Acórdão nº 01496/06 de Tribunal Central Administrativo Sul, 14 de Dezembro de 2011

Magistrado ResponsávelANA CELESTE CARVALHO
Data da Resolução14 de Dezembro de 2011
EmissorTribunal Central Administrativo Sul

Acordam em conferência na Secção de Contencioso Administrativo do Tribunal Central Administrativo Sul: I.

RELATÓRIO A...

, devidamente identificada nos autos, inconformada, veio interpor recurso jurisdicional da decisão do Tribunal Administrativo e Fiscal de Almada, datada de 10/12/2005 que, no âmbito da acção administrativa especial instaurada contra o Ministro da Educação, julgou improcedente o pedido de anulação do despacho ministerial que aplicou a pena disciplinar de aposentação compulsiva à recorrente.

Formula a aqui recorrente nas respectivas alegações (cfr. fls. 137 e segs. – paginação referente ao processo em suporte físico, tal como as referências posteriores), as seguintes conclusões que se reproduzem: “Levam-se às conclusões, na integra, as alegações supra, mantendo a numeração que ali se indica (…)”.

“1ª Compulsando o que então se disse nas conclusões SEGUNDA, TERCEIRA, QUARTA e QUINTA, das alegações oferecidas no tribunal a quo, retira-se que a ora recorrente nunca foi ouvida pessoalmente sobre o que quer que fosse, nunca lhe tendo sido perguntado qual a razão de ter, momentaneamente, a porta do gabinete fechada enquanto decorriam as aulas, esclarecendo que, em todo o caso, se encontrava no seu local de trabalho e se tinha dirigido àquele gabinete por breves momentos, para limpar as calças que tinha sujado com o pequeno-almoço que tinha estado a tomar, assim tendo decidido porque lhe pareceu impróprio atender quem quer que fosse na situação em que se encontrava.

No entanto, a fls. 16 da sentença, no segundo parágrafo do ponto 1), lê-se que: “1) – (… Apenas admite, nos artigos 8º e 12º da Defesa que se encontrava no seu gabinete e que de lá saiu para mandar calar os alunos)”.

Ora não é se somenos importância fazer a destrinça entre o que seja admitir que se encontrava no seu gabinete tout court e o admitir que se dirigiu àquele gabinete por breves momentos, para limpar as calças que tinha sujado com o pequeno-almoço.

  1. Vejamos agora o que nos diz o ponto 2 da sentença ora em crise, que pela sua relevância se transcreve: “2) – Refere ainda a A. que não ficou provado que o jardineiro da escola, B..., estivesse fechado com a A. no local e à data que constam da acusação.

    Em nenhum dos depoimentos prestados pelas várias testemunhas se refere peremptoriamente que o homem que se encontrava no gabinete da A. à data e hora dos factos que lhe são imputados, era o B.... Embora a testemunha C..., a fls. 48 do processo disciplinar, tenha referido que “reparou que um senhor que trabalhava na escola com um boné verde e com umas botas verdes [ao que parece] e dado o boné e as botas ficou com a ideia que fosse o jardineiro, se dirigiu para o gabinete da funcionária D. A...

    ”. Face à dúvida que perpassa em tais declarações, o que se pode dar como certo é que se tratava de um indivíduo do sexo masculino, não se tendo determinado a identidade do mesmo.
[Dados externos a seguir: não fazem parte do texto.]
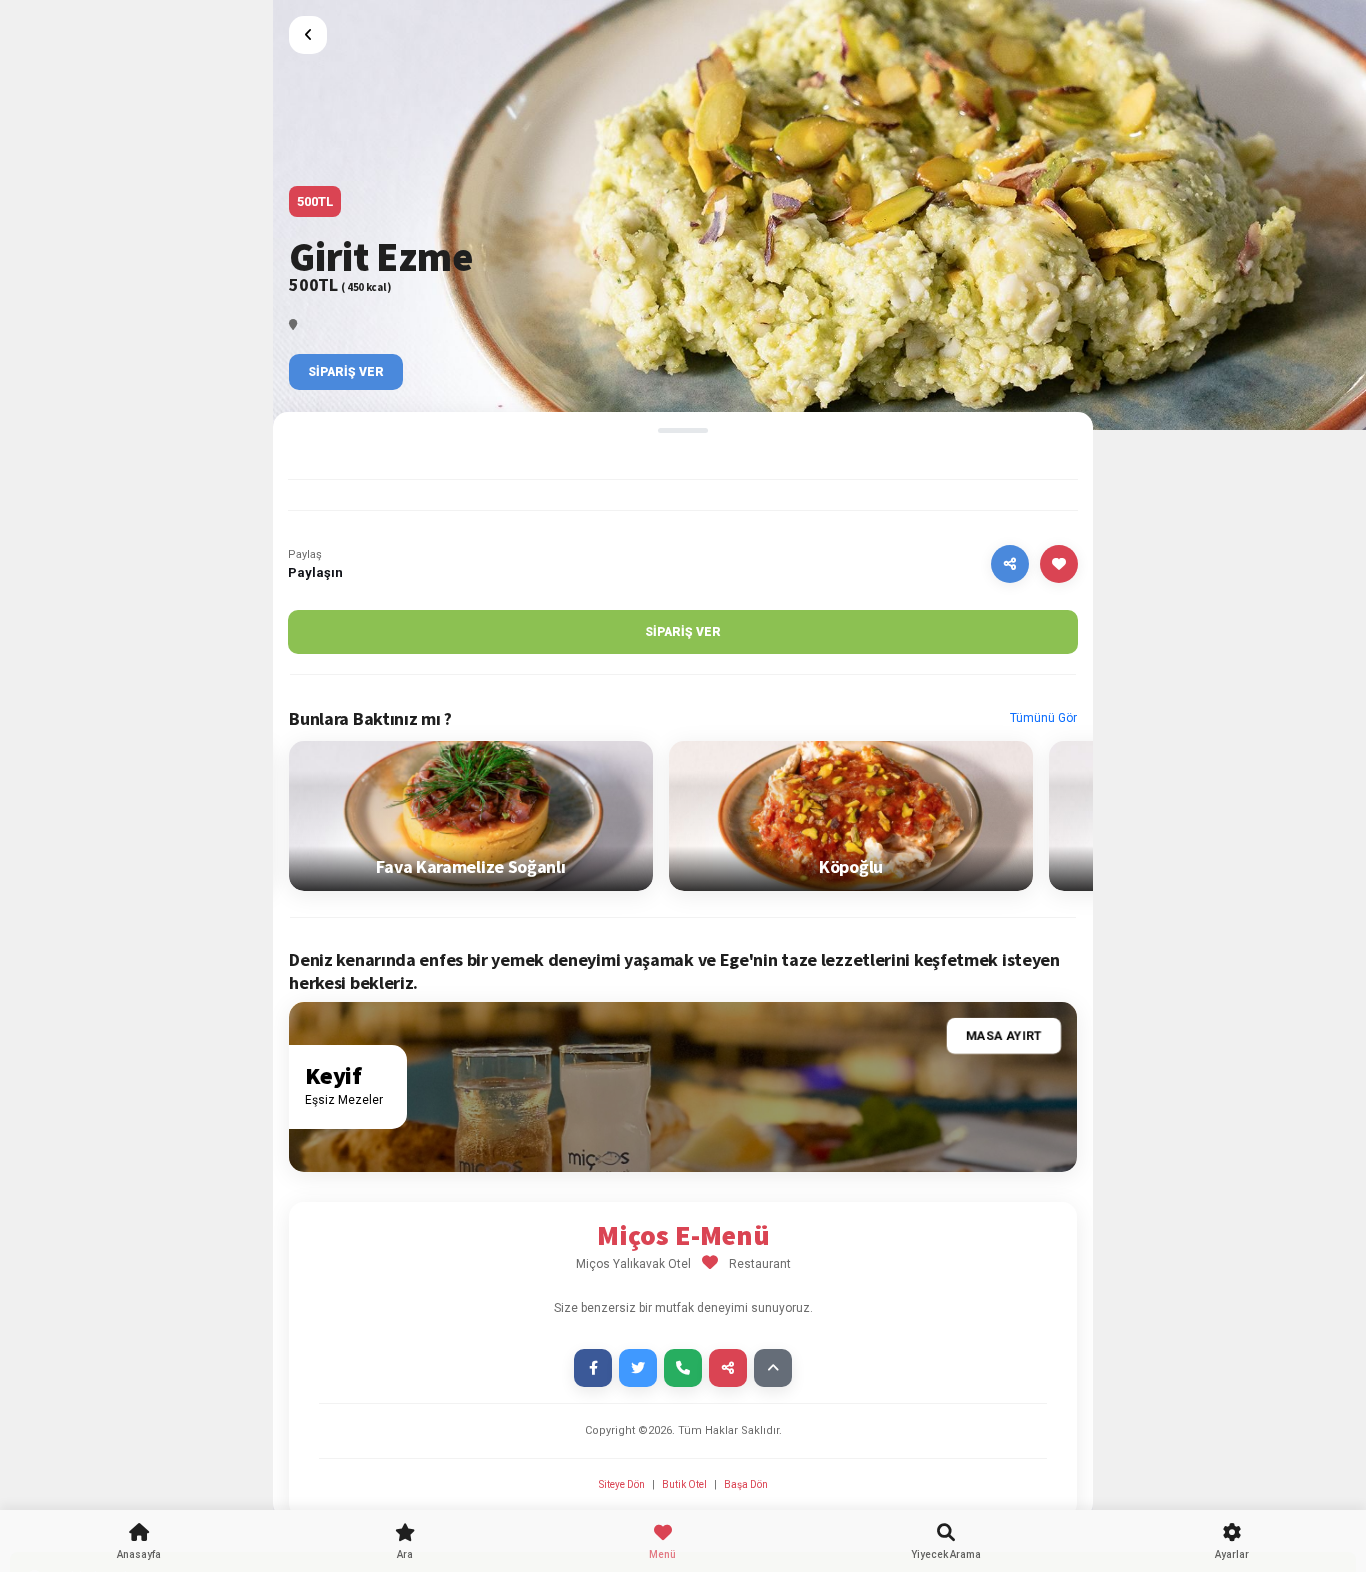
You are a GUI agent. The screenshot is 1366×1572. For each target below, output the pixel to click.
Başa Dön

Atente-se, por outro lado, que no Relatório Final, na parte das “conclusões”, refere-se que a A. bem sabia que não podia permitir que o jardineiro ou outra pessoa alheia ao serviço, pudesse permanecer no seu gabinete. Admitiu-se aí, portanto, que podia ser outra pessoa que não o jardineiro da escola.” Feita a transcrição e salvo melhor opinião, parece ter sido afastada a hipótese de o senhor B...ter estado fechado com a A. no local e à data que constam da acusação, embora a testemunha C..., no Auto de Declarações a fls. 48º do processo disciplinar tenha referido que “reparou que um senhor que trabalhava na escola com um boné verde e com umas botas verdes [ao que lhe parece] e dado o boné e as botas ficou com a ideia que fosse o jardineiro, se dirigiu para o gabinete da funcionária D, A...”.
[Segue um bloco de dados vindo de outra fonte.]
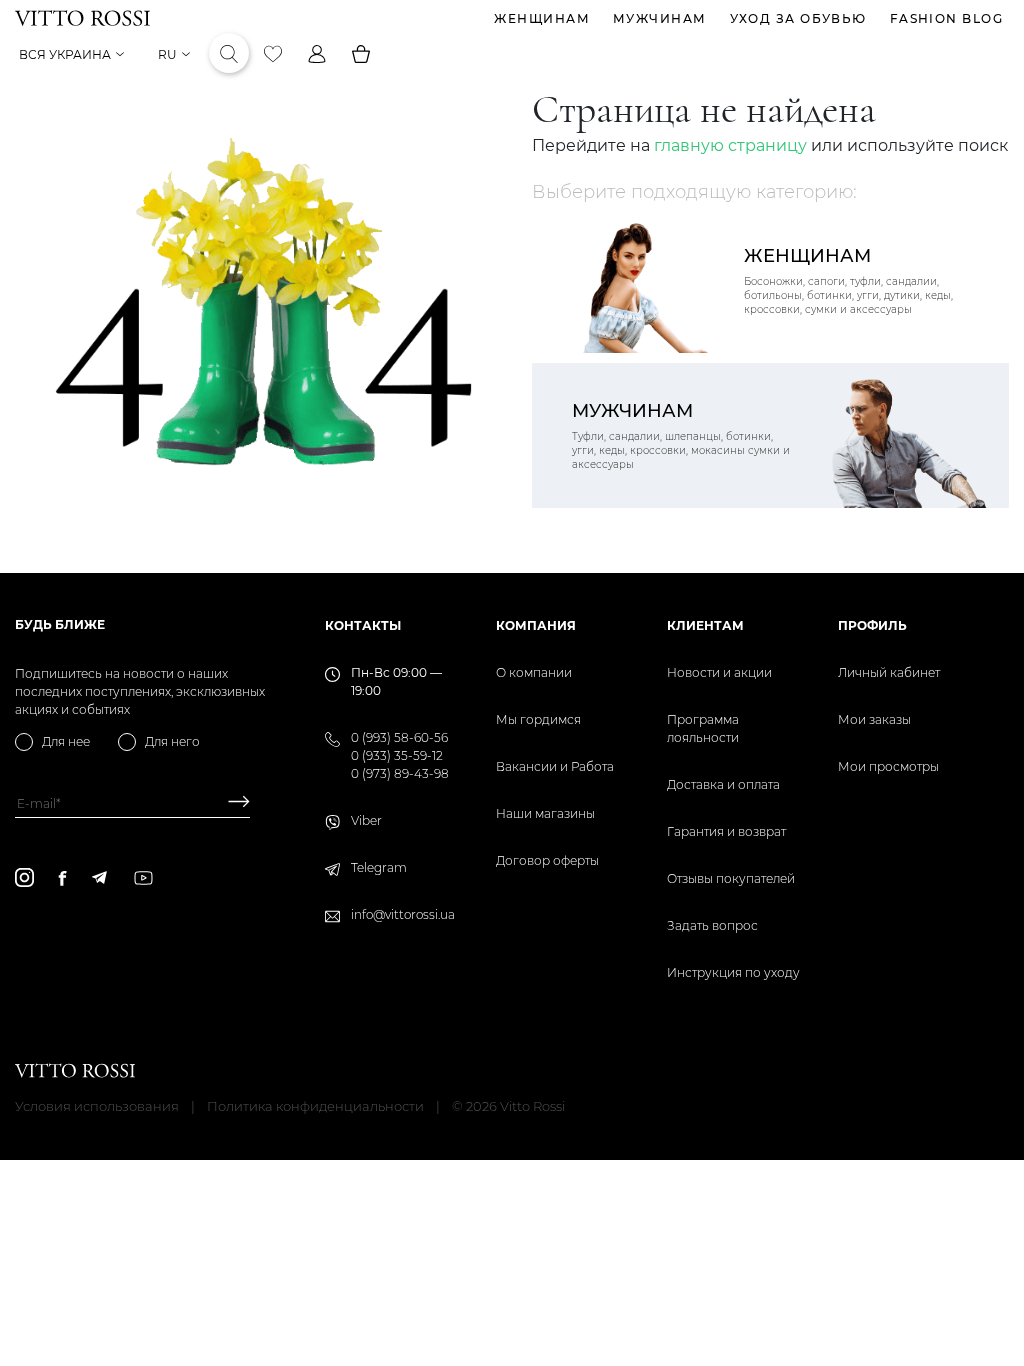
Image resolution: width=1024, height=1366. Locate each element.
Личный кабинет (889, 672)
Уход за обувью (798, 18)
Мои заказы (874, 719)
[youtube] (143, 878)
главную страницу (730, 145)
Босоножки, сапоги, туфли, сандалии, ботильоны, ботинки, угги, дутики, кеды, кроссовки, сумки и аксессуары (848, 280)
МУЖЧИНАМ (660, 18)
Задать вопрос (712, 925)
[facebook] (62, 878)
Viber (366, 820)
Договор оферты (547, 860)
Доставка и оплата (723, 784)
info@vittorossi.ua (403, 914)
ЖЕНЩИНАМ (542, 18)
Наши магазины (545, 813)
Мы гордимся (538, 719)
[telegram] (99, 877)
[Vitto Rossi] (82, 18)
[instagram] (24, 877)
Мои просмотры (888, 766)
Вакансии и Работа (555, 766)
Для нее (66, 741)
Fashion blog (946, 18)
    De realçar que a testemunha C...

    começa por referir que o senhor trabalhava na escola, para logo no parágrafo seguinte vir dizer que não o viu bem, porque o viu de lado. – Afirmou que trabalhava na escola. Mas, facto curioso, não viu bem, porque o viu de lado? Mais à frente: - No 12º parágrafo do documento de que se trata lê-se: “Foram todos constantemente espreitar pelos buracos da porta e a uma certa altura, a depoente viu o senhor a masturbar-se, espreitou pelo buraco de cima do lado direito da porta.” - No parágrafo seguinte, declara” que o senhor tinha o pénis de fora e estava a excitar-se a si próprio com a sua mão”.

    - No 16º parágrafo, diz a testemunha que espreitou de novo e “viu a senhora contínua encostada à parede do lado esquerdo com a braguilha aberta, as calças um pouco descidas a ter relações sexuais com o senhor. Explica que o senhor estava com o pénis na vagina da contínua.” Acrescendo ao que se transcreveu, o facto de os ditos buracos terem cerca de 10 (dez) centímetros de diâmetro é de concluir, salvo melhor opinião, que a testemunha não poderia deixar de identificar quem estava na referida sala, se lá estivesse alguém.

    Viu tudo, ao que parece, mas não identificou o senhor que, no início das suas declaracões, afirmou trabalhar na escola.

    Face a tudo isto, o Tribunal a quo, depois de analisar o depoimento de fls. 48, acaba por concluir que “Face à dúvida que perpassa em tais declarações, o que se pode dar como certo é que se tratava de um indivíduo do sexo masculino, não se tendo determinado a identidade do mesmo.” Com o devido respeito, o que pode dar-se como certo é que a testemunha falta à verdade. Com efeito, uma pessoa que conheça outra, como é o caso da testemunha em relação ao senhor B..., não poderia deixar de o identificar, como o fez em relação à senhora A..., atentas as oportunidades que teve para o fazer, se ele lá estivesse, ou qualquer outra que trabalhasse na escola.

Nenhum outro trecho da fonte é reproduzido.